• Action item
What lines of the material below hold the string "account"? Copy them out.

• Data for processing
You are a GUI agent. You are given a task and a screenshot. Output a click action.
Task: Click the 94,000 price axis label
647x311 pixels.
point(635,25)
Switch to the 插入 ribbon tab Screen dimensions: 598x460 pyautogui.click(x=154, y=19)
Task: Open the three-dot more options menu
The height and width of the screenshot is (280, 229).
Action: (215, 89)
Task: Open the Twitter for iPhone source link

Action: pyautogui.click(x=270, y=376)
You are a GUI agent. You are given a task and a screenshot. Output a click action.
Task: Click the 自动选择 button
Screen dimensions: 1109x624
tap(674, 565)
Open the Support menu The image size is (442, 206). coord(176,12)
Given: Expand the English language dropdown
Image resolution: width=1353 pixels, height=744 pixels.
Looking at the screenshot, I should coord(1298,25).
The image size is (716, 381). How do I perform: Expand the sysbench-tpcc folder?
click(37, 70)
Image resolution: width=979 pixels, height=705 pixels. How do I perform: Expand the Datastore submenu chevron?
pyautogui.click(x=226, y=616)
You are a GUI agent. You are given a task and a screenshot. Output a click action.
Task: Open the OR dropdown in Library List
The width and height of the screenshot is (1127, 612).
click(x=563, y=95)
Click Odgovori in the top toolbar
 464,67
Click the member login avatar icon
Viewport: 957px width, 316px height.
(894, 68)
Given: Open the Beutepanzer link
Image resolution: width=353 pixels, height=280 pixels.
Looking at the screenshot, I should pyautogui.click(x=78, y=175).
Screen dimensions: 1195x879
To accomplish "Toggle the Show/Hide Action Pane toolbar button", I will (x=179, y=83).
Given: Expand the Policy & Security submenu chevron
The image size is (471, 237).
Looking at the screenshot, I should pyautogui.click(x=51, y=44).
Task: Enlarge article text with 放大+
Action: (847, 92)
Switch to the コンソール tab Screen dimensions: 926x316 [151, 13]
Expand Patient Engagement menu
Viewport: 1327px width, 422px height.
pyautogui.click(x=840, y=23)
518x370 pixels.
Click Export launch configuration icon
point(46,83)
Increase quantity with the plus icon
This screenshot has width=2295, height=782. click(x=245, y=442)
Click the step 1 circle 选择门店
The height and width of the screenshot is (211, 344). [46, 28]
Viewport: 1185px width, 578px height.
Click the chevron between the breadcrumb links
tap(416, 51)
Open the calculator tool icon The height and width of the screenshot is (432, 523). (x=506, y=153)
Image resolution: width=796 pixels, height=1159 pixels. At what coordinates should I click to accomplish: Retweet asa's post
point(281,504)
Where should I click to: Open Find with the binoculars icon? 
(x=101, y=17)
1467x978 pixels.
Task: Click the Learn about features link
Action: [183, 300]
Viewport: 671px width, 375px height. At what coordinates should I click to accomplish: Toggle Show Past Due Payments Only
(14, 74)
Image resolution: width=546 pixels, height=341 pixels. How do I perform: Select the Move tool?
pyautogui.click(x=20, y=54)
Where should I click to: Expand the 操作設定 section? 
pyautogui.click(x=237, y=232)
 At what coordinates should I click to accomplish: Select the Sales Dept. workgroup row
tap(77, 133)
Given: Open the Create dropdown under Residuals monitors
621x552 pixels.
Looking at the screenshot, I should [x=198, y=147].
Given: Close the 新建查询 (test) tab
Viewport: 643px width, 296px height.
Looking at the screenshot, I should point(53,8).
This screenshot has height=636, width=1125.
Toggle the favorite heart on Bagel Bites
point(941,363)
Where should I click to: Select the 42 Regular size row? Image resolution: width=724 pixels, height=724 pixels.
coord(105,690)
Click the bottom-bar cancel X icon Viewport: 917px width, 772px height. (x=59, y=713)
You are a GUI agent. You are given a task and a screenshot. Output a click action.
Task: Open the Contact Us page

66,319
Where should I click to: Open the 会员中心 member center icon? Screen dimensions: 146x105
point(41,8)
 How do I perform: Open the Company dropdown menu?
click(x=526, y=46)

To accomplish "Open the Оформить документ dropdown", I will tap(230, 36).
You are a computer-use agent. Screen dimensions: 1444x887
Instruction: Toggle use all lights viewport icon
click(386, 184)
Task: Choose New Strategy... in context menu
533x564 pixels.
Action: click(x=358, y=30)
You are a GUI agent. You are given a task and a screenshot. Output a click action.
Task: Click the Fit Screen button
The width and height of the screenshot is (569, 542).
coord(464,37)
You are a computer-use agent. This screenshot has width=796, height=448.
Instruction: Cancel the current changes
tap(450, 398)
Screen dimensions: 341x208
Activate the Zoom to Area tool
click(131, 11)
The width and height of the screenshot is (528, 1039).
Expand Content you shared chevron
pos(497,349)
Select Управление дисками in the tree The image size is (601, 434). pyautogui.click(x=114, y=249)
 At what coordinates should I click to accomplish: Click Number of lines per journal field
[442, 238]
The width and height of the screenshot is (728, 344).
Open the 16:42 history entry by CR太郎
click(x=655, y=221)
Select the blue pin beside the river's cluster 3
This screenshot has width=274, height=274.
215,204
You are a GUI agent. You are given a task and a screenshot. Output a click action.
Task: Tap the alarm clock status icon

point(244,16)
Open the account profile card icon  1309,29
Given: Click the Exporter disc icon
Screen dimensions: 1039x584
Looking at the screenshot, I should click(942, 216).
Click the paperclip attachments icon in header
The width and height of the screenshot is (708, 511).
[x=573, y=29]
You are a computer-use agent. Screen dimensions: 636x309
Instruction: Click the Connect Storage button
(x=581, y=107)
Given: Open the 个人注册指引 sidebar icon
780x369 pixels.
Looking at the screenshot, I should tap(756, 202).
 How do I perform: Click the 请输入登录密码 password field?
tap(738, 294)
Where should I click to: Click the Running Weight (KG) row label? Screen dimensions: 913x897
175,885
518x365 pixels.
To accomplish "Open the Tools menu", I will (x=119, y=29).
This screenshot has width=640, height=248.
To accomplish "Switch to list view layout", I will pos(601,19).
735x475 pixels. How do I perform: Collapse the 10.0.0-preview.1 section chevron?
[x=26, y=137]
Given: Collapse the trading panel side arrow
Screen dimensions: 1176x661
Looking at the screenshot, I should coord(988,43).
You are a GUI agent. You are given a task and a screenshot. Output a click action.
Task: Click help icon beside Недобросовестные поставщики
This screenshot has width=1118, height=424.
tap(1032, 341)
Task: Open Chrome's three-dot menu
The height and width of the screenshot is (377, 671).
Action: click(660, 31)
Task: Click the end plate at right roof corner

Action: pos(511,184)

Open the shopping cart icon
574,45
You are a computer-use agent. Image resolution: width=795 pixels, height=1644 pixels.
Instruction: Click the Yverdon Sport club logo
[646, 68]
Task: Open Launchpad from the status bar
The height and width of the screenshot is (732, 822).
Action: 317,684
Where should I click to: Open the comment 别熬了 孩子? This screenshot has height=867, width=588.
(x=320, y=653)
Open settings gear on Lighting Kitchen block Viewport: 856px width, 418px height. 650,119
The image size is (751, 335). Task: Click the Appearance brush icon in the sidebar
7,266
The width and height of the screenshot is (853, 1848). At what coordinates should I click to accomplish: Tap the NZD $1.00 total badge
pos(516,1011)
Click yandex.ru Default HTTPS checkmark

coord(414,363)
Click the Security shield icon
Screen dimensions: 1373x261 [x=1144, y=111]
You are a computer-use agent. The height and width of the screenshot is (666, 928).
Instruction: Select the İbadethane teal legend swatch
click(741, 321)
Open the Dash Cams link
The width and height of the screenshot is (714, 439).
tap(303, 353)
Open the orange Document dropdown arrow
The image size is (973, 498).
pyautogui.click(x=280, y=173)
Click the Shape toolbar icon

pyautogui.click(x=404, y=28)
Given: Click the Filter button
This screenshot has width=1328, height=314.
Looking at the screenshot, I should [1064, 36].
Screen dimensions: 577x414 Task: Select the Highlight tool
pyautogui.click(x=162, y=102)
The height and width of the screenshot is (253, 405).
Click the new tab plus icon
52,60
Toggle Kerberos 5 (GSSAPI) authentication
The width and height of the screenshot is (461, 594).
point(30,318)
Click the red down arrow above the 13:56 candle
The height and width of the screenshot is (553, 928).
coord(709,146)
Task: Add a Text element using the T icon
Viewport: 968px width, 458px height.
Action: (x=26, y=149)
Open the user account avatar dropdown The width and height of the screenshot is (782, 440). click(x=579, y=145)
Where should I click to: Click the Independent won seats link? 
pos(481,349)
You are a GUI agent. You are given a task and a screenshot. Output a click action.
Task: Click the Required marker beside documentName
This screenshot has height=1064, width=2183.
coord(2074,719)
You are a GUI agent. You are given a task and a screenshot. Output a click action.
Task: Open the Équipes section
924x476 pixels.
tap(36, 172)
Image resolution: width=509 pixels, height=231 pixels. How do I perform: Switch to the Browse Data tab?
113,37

• Your response
Open the account profile card icon  1309,29
Open the user account avatar dropdown The width and height of the screenshot is (782, 440). click(x=579, y=145)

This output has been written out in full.